- **WRITTEN EXERCISE**
Gather every line of the records below that contains the string "label", and copy each one in full. Case counts.

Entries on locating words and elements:
/---

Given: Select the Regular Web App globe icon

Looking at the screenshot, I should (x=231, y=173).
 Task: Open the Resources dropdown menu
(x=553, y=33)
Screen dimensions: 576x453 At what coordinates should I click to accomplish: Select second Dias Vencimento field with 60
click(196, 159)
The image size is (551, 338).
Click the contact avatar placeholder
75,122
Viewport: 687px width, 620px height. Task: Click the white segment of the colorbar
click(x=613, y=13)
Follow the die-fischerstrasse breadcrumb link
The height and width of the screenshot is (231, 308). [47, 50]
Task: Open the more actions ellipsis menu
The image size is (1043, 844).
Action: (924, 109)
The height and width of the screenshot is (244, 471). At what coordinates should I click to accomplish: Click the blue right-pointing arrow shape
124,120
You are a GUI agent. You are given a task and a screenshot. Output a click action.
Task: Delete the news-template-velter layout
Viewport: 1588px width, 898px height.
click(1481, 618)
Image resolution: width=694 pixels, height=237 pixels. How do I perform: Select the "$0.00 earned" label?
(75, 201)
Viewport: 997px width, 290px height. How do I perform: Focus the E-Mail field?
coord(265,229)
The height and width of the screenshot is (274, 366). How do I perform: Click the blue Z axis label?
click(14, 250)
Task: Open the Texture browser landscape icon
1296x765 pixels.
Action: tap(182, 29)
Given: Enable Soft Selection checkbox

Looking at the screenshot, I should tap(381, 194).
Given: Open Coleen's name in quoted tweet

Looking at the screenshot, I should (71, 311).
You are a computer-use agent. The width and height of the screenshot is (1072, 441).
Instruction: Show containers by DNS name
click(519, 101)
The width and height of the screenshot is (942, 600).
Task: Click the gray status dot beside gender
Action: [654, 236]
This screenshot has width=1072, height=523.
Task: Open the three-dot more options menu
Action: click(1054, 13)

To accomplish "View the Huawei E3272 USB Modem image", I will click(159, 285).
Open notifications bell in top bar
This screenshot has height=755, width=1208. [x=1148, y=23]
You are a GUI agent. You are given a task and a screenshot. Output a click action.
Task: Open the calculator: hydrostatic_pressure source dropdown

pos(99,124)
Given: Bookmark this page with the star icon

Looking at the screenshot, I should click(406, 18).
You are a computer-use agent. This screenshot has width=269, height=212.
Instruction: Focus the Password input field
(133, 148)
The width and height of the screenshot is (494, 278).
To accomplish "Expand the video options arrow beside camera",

\---

- **EXPECTED ANSWER**
Image resolution: width=694 pixels, height=237 pixels. How do I perform: Select the "$0.00 earned" label?
The height and width of the screenshot is (274, 366). How do I perform: Click the blue Z axis label?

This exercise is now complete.